Tom Allen (TA): Your film Tracks certainly has that looseness, only it’s live action.
HJ: Tracks has a very strong structure if you look at it. So, structure is not new with me. But it’s a narrative of two or three people. This (Hamptons) is a narrative of six or seven people. You can’t do that without structure, because then you have chaos. But also, I’m using much of Chekhov—The Seagull, The Cherry Orchard and others–as metaphor here structurally as well as informationally. There are many references and so on. I’m not apologizing for the structure. I’m just saying that some movies require structure and others don’t and they are not better if they have structure, they are just easier for a bigger audience to accept. My favorite movie, and the movie that I think has the most structure of any movie I’ve made is Venice / Venice, because it couldn’t be made without structure. But its structure is elliptical, it’s non- narrative, it’s the opposite of narrative. It’s a structure which feeds back upon itself because it’s about time and illusion.
VF: But it’s not a structure that people are used to.
HJ: That’s what I’m saying. No, on the contrary. It’s like the structure of our minds. Somebody called it a Mobius structure, a mirrored structure where you kind of bend the thing into this infinite eight. There is no beginning and end because there isn’t black and white in feelings and emotions and dreams and reality. The same thing with my very first movie, which probably seems the least structured to you. There’s an incredible structure in A Safe Place but it’s the structure of the mind of a young woman, Tuesday Weld, and the structure follows her emotional sequence rather than an external event sequence. This movie (Hamptons) is easier for a bigger audience because it follows an external events sequence, and that’s what we’re used to in conventional entertainment or conventional film or conventional theater, even.
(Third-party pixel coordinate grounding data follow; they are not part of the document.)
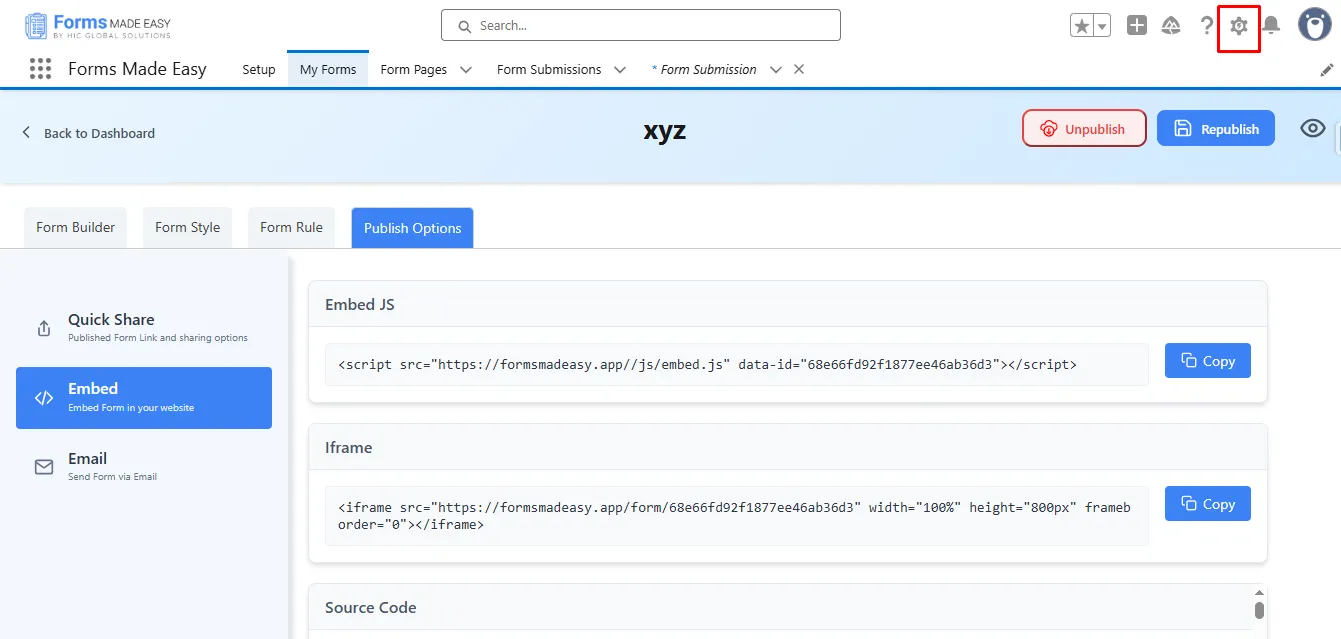Open the Help question mark icon
This screenshot has height=639, width=1341.
[1207, 26]
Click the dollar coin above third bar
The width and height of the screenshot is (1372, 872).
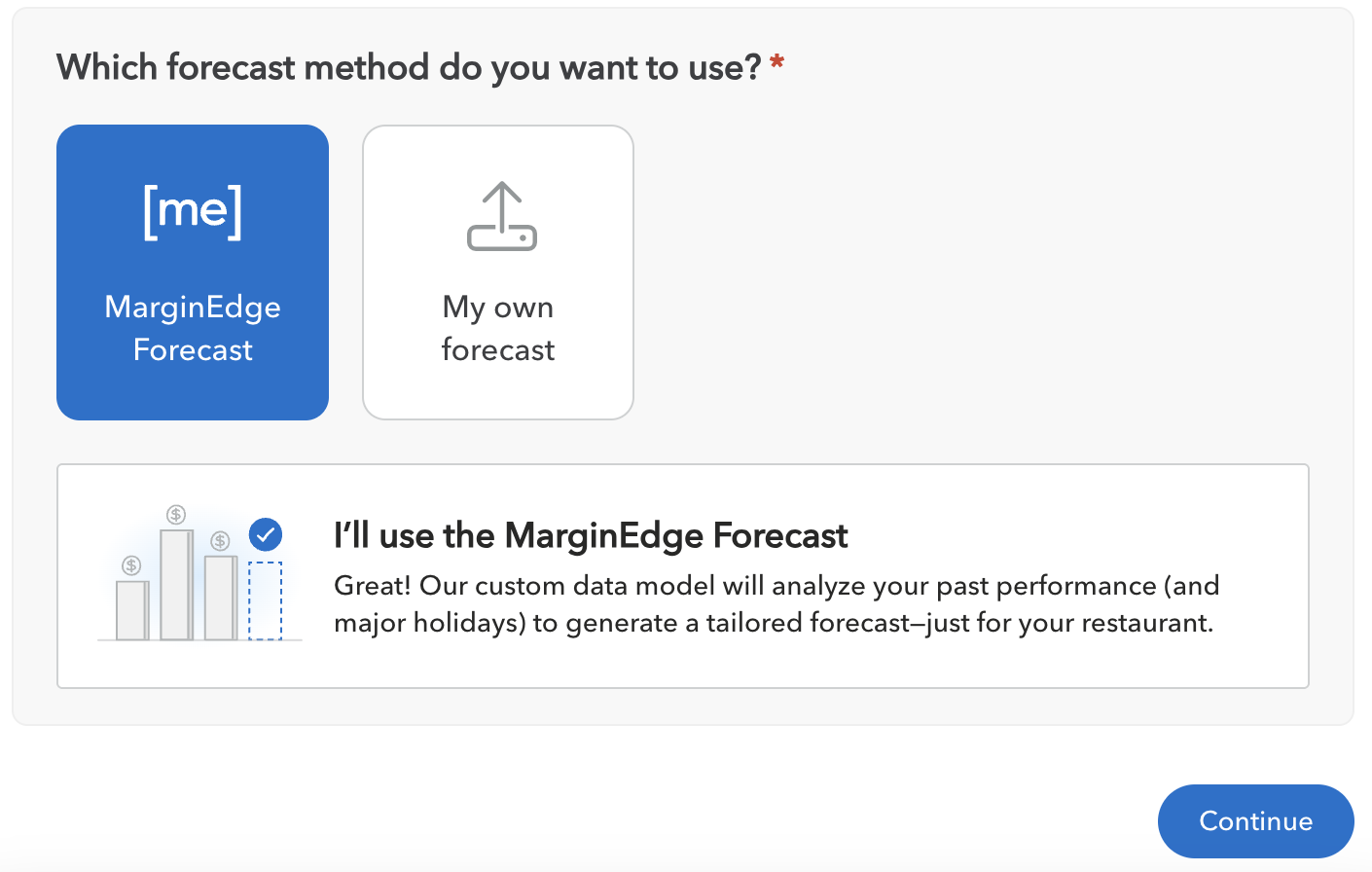[221, 540]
TA: Do you find creating this other type of structure, this elliptical type, more difficult or challenging than creating a more traditional structure in three acts?
HJ: Not more difficult. It’s actually more difficult to create a narrative structure. But more challenging, more exciting. Narrative is more difficult because you cannot vary the rules. You can’t say, “Wow, that really worked, that’s poetically great. You go from here to there and it’s a dream, it feels right and emotionally I trust it.” You can’t do that. You know, this is a gray pair of pants, and if I walk through the door, I have to have a gray pair of pants on when I come out the other side, unless it’s later in the day or another day. Now Baby Fever has a very solid structure. But A Safe Place, Time Magazine said it looked like I threw the pieces of file film into the air and they landed in the mix master and I arbitrarily (glued them together). In fact, it’s incredibly structured, structured to evoke helical time rather than narrative time: interior experience rather than exterior. It takes place in the mind and feelings of a young woman rather than in the exterior space that we all share where events seem to be happening and unfolding. But in fact, the action of our dreams, the action of our inner life, is for me a much richer and more fascinating world. And that’s why I try to explore it. You see quite a bit of that in Tracks.
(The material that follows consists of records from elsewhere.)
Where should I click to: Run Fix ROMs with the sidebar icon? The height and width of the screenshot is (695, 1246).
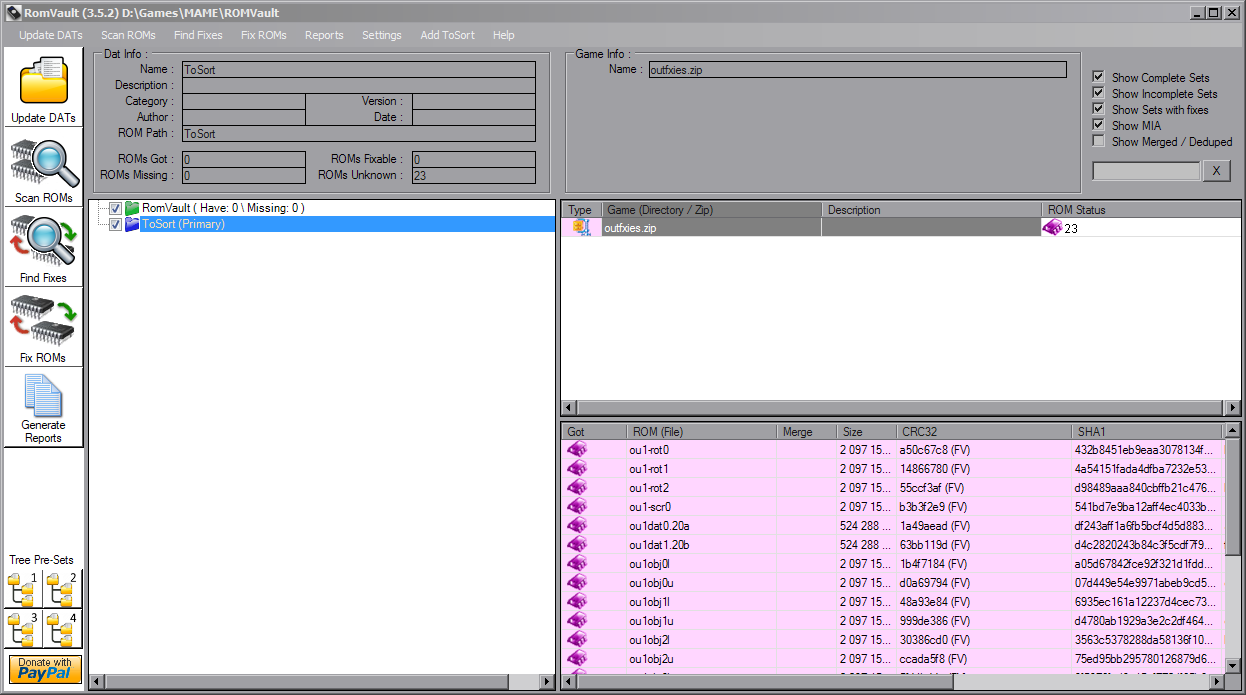(x=43, y=325)
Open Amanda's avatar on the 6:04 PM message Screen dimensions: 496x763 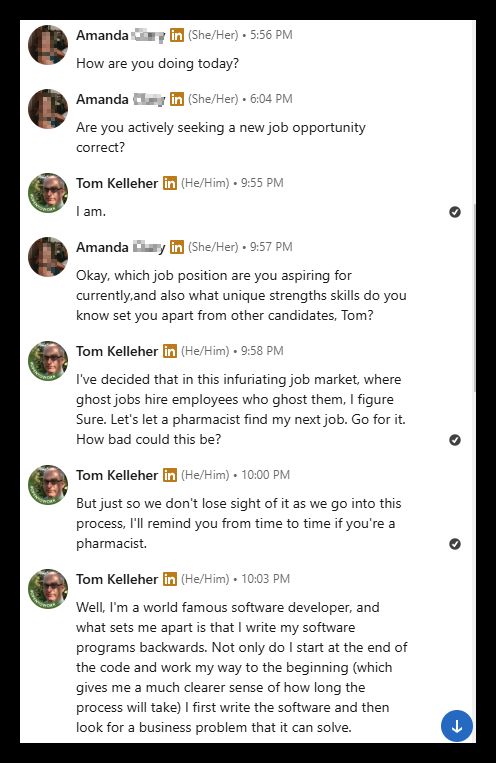point(48,109)
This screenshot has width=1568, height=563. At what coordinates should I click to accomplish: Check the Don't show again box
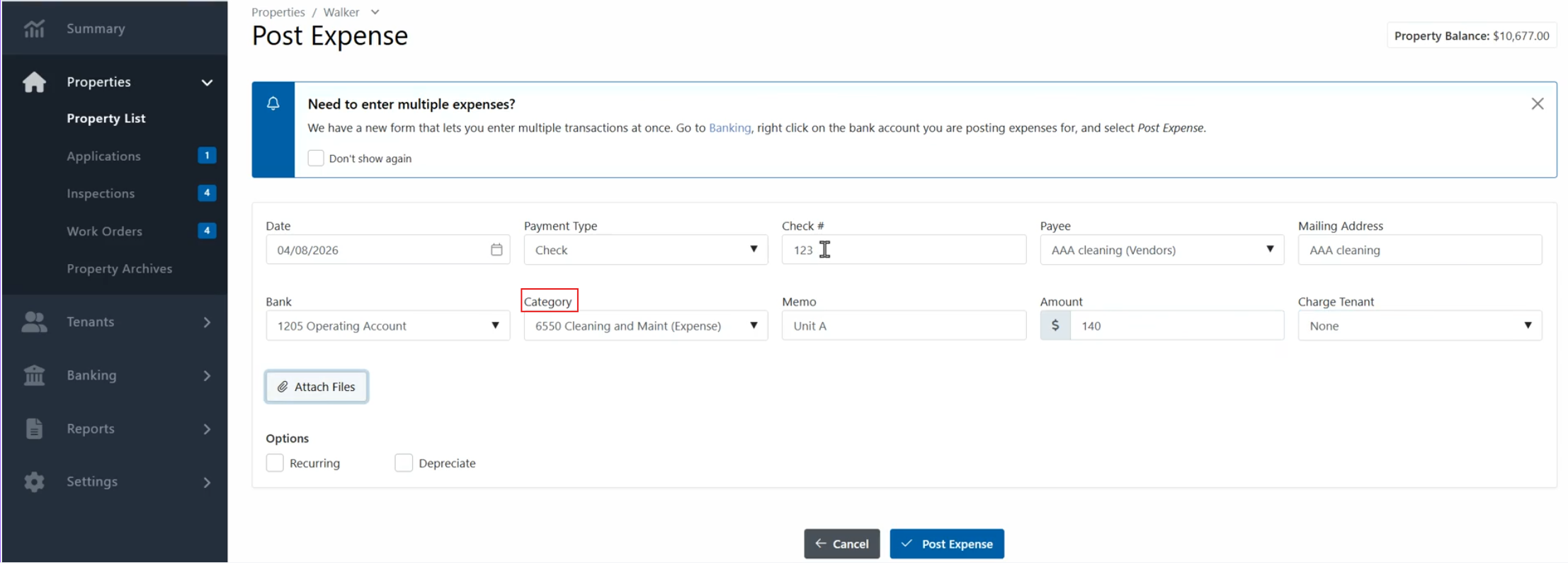316,158
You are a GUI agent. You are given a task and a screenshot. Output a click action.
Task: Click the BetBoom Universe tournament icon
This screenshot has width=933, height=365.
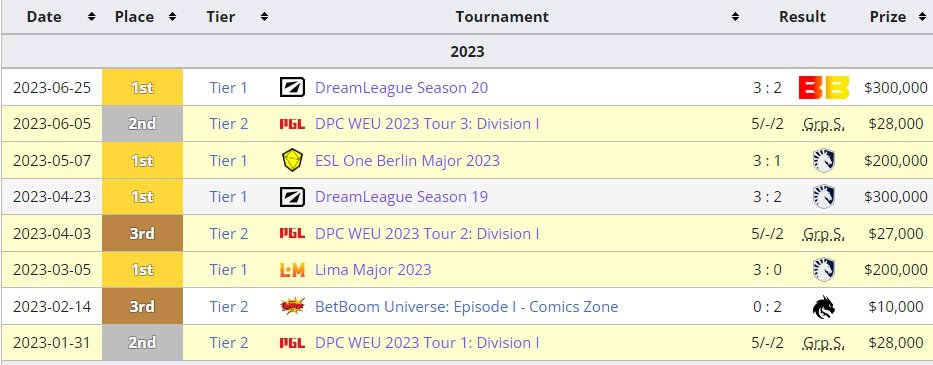pyautogui.click(x=292, y=306)
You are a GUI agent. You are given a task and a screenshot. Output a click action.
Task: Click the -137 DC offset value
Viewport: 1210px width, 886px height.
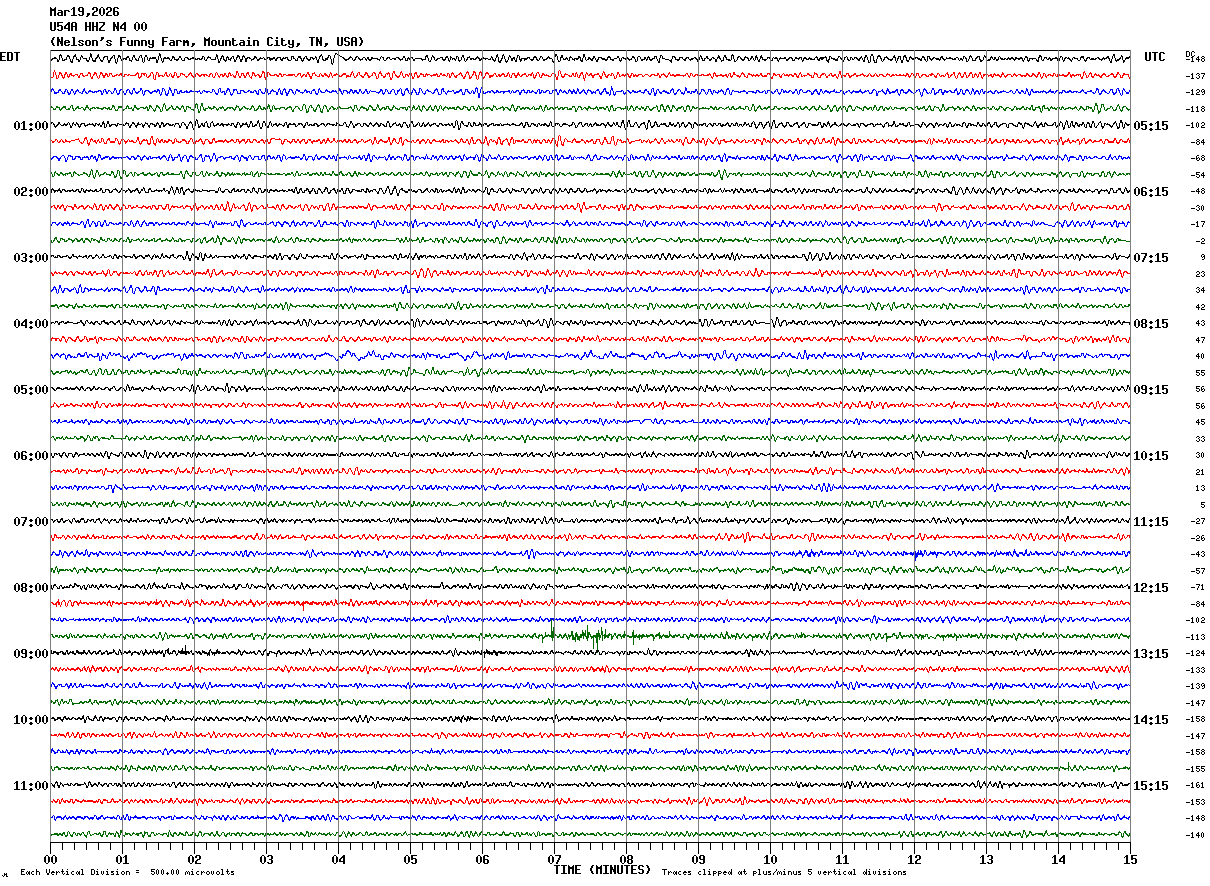coord(1195,76)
VF: I think Henry has a way of working to create an emotional structure which is specific and unique to his work. For him, that’s enough of a structure to build a story around.
MM: Why is that more challenging for viewers? Given that everybody has an emotional life and a mind, it would seem like that would be a natural way for people to take in a story.
HJ: To me this is the most exciting thing we could possibly talk about. I’m surprised and happy you want to talk about it
VF: Because we’re taught from early childhood watching movies and TV shows to receive issues/14/images in a very structured form. If you grew up on the new wave of French cinema in the period of Truffant and all of those, you might have a different response. In our culture, there’s no tradition of people telling stories from an emotional base, so it’s not something you’re conditioned to accept.
HJ: Anais Nin, in a piece about A Safe Place, wrote that ‘the dream has at last been captured,’ because the dream, our dreams, are the one place where we experience emotional structure, not narrative structure. Dream issues/14/images jump freely from place to place and time to time. For example, in A Safe Place Tuesday Weld listens to a song and something comes into her mind, and in a sense the whole movie takes place during this listening to a song. Everything triggers everything else. And it’s associative-very structured-but associative, based upon feelings and emotions, just like if you daydream. The daydream has structure, but it’s hard to follow because it’s not the structure of an external event. It doesn’t have hard edges.
VF: Henry’s much more interested in exploring the emotional side of life anyway. He’s more interested in what’s happening with you on the inside rather than where you’ve been or where you’re going. He’s interested in who you are.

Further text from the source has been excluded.